- Bloco de texto
Região destaca esforço no combate à eutrofização nas lagoas

Região destaca esforço no combate à eutrofização nas lagoas

 

Lusa/AO online   Regional   14 de Nov de 2018, 18:30

O presidente do Governo dos Açores, Vasco Cordeiro, destacou o esforço feito pelo executivo no combate à eutrofização das lagoas, durante uma visita ao sistema de ultrassons instalado na lagoa verde das Sete Cidades.


Sobre o sistema instalado num dos principais pontos de atração da ilha de São Miguel, Vasco Cordeiro fez a distinção entre “aquilo que é a utilização dessa tecnologia e desse processo, que tem esse efeito em particular e que é importante (...), mas também medidas estruturais de desvio de afluentes, de aquisição de terrenos e retirada de explorações agrícolas e, no caso das Furnas, de reflorestação".

O líder do executivo açoriano falava durante uma visita à estrutura de ultrassons instalada na Lagoa Verde das Sete Cidades, onde estão instalados três aparelhos, no âmbito da visita de trabalho do Governo Regional à ilha de São Miguel, apontando um investimento de 21 milhões de euros no combate à eutrofização só nas lagoas das Sete Cidades e Furnas.

A eutrofização consiste na presença excessiva de nutrientes, sobretudo fosfatos e nitratos, em massas de água como mares e lagoas, originando o desenvolvimento excessivo de matéria orgânica.

O governante destacou que este projeto começou a ser estudado em 2014, mas foi implementado no local em abril deste ano.

- Instrução
Transcreva palavra por palavra o texto sobre o combate à eutrofização nas lagoas dos Açores, do início ao fim. As linhas não têm qualquer papel nisto.

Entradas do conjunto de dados
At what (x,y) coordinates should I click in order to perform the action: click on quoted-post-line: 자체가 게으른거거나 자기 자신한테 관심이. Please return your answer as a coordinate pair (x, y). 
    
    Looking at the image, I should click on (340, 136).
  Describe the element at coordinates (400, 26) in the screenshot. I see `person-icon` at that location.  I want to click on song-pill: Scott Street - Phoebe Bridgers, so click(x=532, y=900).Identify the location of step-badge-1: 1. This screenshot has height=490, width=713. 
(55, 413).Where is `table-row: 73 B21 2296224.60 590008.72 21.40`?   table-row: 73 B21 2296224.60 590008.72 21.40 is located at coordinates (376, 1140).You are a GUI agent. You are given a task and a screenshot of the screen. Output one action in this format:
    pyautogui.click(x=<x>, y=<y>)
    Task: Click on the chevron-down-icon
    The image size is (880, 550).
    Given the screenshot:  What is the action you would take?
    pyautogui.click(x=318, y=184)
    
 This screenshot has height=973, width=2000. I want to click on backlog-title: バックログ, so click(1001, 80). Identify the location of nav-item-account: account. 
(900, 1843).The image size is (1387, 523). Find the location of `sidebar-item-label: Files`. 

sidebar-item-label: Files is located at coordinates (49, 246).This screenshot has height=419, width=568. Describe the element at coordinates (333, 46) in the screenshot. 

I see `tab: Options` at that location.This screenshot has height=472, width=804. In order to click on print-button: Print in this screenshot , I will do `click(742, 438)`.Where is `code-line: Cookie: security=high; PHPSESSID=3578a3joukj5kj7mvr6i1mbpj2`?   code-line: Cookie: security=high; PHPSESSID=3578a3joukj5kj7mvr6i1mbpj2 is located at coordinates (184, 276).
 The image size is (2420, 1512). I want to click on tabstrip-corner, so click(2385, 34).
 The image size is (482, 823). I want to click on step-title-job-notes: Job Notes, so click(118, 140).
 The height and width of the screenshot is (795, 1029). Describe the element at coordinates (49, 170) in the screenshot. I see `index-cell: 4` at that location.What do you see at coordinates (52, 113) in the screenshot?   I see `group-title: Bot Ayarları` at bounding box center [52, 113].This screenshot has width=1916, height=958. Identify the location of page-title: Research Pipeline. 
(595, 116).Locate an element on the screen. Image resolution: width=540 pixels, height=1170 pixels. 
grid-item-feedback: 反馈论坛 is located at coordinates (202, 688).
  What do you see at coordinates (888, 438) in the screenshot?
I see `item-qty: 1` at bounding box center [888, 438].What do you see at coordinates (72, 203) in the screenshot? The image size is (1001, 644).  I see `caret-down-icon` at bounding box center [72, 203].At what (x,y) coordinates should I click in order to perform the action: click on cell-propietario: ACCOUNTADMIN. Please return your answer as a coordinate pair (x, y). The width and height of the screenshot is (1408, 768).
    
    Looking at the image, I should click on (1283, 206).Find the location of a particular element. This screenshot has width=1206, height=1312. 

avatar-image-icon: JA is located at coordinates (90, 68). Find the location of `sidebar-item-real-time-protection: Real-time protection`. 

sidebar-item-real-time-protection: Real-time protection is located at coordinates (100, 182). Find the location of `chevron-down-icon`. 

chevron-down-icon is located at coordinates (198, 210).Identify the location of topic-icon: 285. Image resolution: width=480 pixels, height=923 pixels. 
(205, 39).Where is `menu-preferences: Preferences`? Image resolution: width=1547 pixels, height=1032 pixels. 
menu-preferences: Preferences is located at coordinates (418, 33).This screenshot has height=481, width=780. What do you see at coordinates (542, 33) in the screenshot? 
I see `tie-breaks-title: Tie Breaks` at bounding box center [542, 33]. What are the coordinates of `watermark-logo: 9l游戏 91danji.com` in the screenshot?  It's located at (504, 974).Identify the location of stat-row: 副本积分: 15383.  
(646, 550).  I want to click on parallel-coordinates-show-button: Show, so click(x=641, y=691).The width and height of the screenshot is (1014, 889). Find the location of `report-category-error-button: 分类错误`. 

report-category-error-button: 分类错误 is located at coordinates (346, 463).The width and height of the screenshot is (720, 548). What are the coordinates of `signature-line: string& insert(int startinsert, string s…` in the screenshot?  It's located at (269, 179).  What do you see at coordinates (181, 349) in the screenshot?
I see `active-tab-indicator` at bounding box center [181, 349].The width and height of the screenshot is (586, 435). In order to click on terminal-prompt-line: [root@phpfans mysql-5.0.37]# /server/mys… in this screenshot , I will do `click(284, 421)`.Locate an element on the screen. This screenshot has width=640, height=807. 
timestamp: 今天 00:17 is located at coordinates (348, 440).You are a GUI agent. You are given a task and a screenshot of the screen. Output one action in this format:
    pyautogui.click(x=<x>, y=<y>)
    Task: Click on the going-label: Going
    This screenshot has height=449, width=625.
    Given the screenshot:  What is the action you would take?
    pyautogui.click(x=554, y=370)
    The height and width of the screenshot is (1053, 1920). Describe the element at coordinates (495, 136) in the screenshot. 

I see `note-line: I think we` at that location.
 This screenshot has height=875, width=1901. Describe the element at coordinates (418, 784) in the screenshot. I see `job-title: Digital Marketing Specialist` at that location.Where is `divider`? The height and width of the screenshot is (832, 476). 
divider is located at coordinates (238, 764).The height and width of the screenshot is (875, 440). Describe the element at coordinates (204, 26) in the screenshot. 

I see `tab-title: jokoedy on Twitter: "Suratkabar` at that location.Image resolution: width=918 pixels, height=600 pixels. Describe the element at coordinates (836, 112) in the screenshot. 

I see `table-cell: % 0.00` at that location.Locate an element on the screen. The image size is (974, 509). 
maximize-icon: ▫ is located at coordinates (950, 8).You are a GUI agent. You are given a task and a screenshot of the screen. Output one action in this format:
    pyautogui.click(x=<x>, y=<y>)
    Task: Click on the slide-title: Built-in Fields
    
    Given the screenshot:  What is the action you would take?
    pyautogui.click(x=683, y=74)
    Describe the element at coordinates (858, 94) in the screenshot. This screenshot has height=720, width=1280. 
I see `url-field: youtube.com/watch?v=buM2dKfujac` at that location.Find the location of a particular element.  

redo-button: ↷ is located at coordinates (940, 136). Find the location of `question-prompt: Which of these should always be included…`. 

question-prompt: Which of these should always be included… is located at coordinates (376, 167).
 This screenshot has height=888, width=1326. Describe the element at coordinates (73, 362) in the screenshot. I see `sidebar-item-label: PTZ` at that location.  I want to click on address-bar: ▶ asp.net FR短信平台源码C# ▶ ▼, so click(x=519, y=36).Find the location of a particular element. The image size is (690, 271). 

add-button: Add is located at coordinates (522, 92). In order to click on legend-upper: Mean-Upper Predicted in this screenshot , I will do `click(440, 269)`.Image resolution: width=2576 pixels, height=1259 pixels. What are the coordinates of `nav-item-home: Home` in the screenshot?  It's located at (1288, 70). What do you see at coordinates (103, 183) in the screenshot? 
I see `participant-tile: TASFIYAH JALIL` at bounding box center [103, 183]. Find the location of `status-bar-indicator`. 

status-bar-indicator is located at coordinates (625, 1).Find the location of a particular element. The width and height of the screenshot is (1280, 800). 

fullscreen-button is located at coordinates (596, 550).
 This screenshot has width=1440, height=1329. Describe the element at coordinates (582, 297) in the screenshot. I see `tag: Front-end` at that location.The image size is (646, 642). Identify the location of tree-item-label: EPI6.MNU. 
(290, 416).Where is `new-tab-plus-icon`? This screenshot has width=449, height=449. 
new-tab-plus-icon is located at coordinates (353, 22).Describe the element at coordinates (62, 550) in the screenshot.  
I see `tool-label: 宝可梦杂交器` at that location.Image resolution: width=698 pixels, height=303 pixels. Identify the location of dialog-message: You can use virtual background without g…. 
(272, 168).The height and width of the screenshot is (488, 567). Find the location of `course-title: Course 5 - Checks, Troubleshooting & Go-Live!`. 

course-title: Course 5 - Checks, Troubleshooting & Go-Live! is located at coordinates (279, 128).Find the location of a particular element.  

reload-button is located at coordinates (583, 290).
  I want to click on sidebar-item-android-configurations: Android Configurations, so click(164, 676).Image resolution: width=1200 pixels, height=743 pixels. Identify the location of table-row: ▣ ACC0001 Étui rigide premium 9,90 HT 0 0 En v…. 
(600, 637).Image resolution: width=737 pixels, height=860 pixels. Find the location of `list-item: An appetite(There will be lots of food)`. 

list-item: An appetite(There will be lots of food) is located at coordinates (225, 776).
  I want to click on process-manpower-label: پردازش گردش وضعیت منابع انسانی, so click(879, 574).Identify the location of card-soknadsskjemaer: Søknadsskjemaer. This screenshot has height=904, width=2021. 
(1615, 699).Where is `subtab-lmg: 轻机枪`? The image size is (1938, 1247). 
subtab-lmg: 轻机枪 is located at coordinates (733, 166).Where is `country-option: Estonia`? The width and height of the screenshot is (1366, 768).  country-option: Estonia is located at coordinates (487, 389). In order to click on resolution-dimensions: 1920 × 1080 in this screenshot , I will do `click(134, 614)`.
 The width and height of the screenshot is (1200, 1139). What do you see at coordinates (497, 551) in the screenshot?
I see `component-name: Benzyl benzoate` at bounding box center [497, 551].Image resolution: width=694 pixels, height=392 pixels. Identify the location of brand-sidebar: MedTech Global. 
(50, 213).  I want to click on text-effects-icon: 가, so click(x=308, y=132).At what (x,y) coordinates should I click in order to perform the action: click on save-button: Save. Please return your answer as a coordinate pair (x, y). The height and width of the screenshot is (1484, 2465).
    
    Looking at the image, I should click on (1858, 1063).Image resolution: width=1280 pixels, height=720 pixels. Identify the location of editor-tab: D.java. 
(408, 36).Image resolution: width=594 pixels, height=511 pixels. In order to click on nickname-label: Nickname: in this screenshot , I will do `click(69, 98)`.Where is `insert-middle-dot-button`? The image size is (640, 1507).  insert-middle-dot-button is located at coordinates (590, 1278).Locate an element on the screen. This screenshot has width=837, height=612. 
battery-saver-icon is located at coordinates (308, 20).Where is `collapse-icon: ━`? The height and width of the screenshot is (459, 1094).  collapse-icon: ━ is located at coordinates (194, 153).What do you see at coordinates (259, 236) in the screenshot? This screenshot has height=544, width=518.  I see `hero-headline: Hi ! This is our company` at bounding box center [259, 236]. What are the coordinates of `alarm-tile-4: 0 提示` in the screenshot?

- Resposta
Região destaca esforço no combate à eutrofização nas lagoas

Região destaca esforço no combate à eutrofização nas lagoas

 

Lusa/AO online   Regional   14 de Nov de 2018, 18:30

O presidente do Governo dos Açores, Vasco Cordeiro, destacou o esforço feito pelo executivo no combate à eutrofização das lagoas, durante uma visita ao sistema de ultrassons instalado na lagoa verde das Sete Cidades.


Sobre o sistema instalado num dos principais pontos de atração da ilha de São Miguel, Vasco Cordeiro fez a distinção entre “aquilo que é a utilização dessa tecnologia e desse processo, que tem esse efeito em particular e que é importante (...), mas também medidas estruturais de desvio de afluentes, de aquisição de terrenos e retirada de explorações agrícolas e, no caso das Furnas, de reflorestação".

O líder do executivo açoriano falava durante uma visita à estrutura de ultrassons instalada na Lagoa Verde das Sete Cidades, onde estão instalados três aparelhos, no âmbito da visita de trabalho do Governo Regional à ilha de São Miguel, apontando um investimento de 21 milhões de euros no combate à eutrofização só nas lagoas das Sete Cidades e Furnas.

A eutrofização consiste na presença excessiva de nutrientes, sobretudo fosfatos e nitratos, em massas de água como mares e lagoas, originando o desenvolvimento excessivo de matéria orgânica.

O governante destacou que este projeto começou a ser estudado em 2014, mas foi implementado no local em abril deste ano.